How to use UMAP
To learn the principle background of UMAP [1]
Propose
Manifold learning and dimension reduction algorithm
Python tools needed
numpy, sklearn, matplotlib, seaborn, pandas
matplotlib and seaborn are plotting tools and pandas is facilitating the process.
Data in use
Penguin data, https://raw.githubusercontent.com/allisonhorst/penguins/master/data/penguins_size.csv
Visualize the data
seaborn.pairplot(penguins, hue = 'species_short')
Construct a UMAP object
import umap
reducer = umap.UMAP()
Standardized the penguin dataset
penguin_data = penguins[
[
"culmem_length_mm",
"culmem_depth_mm",
"flipper_length_mm",
"body_mass_g",
]
].values
scaled_penguin_data = StandardScaler().fit_transform(penguin_data)

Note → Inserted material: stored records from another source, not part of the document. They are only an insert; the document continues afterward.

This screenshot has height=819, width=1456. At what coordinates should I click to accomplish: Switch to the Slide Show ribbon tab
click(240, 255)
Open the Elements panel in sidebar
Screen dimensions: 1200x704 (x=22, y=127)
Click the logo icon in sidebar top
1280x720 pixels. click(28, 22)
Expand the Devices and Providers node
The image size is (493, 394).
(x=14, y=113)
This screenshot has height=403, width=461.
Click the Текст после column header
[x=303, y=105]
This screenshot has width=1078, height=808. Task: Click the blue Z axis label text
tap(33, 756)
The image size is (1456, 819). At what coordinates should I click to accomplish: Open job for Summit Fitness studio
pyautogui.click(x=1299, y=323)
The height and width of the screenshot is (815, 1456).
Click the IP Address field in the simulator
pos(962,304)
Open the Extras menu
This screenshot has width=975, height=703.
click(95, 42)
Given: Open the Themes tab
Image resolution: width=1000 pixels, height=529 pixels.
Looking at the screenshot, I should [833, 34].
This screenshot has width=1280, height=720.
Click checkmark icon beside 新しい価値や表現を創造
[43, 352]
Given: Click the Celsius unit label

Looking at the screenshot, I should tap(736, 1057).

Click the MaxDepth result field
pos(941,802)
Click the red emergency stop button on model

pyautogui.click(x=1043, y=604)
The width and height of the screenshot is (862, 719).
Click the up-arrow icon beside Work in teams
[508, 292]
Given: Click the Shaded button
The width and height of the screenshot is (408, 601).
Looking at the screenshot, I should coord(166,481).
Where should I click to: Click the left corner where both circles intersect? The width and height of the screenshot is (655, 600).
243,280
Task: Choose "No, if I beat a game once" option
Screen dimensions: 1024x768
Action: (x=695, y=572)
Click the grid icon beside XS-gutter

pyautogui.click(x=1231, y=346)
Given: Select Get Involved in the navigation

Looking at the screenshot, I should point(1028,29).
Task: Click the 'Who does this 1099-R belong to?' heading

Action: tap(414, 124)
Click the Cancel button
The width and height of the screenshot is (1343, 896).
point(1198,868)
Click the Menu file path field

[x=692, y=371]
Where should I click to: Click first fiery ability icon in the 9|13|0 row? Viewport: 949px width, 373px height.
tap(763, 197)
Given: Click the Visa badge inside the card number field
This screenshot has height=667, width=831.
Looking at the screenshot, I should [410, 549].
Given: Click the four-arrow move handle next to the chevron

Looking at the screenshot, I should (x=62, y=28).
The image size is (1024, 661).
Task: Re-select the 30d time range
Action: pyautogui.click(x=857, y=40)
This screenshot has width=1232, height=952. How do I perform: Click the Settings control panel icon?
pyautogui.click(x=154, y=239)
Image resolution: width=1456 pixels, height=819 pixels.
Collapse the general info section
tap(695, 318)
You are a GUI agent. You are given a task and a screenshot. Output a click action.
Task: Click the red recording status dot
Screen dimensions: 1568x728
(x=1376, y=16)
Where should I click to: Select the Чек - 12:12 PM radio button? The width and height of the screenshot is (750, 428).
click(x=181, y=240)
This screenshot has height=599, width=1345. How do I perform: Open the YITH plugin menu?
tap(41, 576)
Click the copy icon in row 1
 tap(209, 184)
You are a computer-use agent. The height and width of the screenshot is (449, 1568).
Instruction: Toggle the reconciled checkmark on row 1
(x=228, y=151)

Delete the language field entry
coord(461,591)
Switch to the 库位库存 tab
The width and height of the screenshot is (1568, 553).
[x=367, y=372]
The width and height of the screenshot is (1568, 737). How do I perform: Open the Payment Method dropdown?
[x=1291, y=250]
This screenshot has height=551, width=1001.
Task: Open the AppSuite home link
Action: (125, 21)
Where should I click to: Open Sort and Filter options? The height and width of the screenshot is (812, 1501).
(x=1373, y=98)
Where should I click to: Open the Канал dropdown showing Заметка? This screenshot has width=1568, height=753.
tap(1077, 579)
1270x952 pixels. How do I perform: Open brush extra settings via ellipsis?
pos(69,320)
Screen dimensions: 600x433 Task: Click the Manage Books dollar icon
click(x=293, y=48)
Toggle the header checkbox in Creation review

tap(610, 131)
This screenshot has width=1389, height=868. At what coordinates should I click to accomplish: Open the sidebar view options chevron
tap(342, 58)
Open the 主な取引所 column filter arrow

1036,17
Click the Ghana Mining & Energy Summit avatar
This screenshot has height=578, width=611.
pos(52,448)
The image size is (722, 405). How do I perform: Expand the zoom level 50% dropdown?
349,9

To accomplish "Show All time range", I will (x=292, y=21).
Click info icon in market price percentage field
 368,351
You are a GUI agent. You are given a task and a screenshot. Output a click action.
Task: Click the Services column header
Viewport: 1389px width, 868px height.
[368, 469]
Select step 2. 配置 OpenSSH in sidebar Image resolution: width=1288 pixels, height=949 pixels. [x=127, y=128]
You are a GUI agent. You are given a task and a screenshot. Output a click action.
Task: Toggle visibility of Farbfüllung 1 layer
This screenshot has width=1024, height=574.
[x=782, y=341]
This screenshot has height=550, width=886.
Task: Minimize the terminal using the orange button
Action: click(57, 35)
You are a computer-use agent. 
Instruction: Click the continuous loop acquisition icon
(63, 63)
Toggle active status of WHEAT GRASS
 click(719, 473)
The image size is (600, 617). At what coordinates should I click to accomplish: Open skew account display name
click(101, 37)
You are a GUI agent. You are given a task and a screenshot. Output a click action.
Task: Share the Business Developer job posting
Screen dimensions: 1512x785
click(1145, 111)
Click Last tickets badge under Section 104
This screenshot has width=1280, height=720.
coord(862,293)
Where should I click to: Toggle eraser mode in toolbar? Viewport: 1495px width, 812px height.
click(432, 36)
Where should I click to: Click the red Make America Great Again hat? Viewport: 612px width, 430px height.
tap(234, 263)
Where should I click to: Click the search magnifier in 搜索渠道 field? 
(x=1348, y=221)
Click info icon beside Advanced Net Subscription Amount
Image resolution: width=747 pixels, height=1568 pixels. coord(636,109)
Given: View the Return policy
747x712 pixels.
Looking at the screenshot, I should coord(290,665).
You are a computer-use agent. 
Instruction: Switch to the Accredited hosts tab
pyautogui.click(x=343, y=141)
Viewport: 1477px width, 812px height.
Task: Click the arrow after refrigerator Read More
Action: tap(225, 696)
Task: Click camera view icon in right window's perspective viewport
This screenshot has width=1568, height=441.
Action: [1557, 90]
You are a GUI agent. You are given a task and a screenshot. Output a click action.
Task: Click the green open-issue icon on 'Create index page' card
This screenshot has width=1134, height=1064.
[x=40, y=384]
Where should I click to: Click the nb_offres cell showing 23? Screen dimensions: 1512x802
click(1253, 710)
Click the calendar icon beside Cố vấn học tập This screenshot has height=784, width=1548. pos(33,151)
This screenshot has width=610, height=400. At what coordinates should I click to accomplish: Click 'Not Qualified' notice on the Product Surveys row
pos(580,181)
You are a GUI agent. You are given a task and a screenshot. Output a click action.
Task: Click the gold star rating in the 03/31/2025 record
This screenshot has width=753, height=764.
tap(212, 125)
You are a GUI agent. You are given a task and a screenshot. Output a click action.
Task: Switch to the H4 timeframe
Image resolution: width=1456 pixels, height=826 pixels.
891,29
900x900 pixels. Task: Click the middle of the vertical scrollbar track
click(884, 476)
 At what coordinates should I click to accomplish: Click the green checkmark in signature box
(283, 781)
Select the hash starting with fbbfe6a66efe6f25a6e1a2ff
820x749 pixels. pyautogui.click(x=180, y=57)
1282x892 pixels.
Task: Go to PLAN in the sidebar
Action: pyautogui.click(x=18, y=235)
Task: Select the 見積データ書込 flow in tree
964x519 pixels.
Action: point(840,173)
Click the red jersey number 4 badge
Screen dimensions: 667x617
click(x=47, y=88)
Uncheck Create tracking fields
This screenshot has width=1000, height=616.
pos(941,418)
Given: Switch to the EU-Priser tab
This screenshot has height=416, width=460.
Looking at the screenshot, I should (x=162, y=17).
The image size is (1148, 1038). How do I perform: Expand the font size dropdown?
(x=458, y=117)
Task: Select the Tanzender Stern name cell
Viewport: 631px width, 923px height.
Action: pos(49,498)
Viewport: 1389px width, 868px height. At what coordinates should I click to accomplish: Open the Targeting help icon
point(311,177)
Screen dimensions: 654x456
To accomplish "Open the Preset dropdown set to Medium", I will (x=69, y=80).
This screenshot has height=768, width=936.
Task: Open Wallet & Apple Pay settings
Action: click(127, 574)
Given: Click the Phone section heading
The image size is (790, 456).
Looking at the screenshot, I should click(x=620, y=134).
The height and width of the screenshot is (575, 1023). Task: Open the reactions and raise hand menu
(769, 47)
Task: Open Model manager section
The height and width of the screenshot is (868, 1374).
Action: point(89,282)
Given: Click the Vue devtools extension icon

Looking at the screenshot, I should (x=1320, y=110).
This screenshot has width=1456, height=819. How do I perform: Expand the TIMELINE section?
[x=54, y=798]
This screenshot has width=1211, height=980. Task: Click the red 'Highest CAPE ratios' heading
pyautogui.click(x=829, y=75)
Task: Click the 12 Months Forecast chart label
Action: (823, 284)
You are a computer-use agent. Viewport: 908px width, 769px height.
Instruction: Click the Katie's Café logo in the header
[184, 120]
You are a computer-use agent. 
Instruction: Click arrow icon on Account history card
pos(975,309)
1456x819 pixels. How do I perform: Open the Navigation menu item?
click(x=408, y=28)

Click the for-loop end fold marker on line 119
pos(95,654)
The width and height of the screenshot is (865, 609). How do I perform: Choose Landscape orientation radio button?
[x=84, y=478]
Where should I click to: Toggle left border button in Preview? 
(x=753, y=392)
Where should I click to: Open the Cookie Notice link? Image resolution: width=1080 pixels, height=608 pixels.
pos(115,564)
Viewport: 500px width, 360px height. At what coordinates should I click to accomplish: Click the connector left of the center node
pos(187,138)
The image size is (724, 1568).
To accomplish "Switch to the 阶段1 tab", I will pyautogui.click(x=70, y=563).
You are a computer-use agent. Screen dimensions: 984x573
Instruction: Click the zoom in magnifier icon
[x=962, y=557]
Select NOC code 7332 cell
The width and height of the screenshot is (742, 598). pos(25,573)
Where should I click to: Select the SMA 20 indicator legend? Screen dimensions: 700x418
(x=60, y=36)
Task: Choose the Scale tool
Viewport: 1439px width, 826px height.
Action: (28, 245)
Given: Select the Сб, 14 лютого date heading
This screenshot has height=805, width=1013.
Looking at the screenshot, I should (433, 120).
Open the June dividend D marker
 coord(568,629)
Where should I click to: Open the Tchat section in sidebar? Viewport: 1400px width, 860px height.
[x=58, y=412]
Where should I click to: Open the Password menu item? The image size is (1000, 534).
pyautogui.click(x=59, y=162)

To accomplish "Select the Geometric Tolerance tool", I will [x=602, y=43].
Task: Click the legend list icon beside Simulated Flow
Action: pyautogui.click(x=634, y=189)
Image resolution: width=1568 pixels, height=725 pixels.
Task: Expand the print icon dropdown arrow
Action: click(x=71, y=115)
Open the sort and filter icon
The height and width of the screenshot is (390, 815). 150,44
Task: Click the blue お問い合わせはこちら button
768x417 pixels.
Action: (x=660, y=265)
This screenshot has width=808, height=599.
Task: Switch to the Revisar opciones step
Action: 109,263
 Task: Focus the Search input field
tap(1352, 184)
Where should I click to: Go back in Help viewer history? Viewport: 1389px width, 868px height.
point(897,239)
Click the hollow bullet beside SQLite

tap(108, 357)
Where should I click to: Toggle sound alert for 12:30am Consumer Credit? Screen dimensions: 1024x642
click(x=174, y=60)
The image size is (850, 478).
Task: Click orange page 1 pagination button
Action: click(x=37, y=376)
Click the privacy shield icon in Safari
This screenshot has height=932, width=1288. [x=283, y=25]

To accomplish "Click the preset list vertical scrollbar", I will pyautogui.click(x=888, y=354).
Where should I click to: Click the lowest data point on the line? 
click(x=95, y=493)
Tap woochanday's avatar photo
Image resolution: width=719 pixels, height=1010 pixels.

After standardized, the shape of data
matrix = reducer.fit_transform(scaled_penguin_data) #This is the dimention reduction step
print matrix.shape
# matrix is a numpy array
Terminal: (344,2)
Visualizing the result of UMAP
plt.scatter(
matrix[:,0],
matrix[:,1],
c=[sns.color_palette()[x] for x in penguins.species_short.map({"Adelie":0, "Chinstrap":1, "Gentoo":2})]
)
plt.gca().set_aspect('equal','datalim')
plt.title('UMAP projection of the Penguin dataset', fontsize = 24)
Hope to help people who think the umap-learn.readthedoc.io is redundancy ↩︎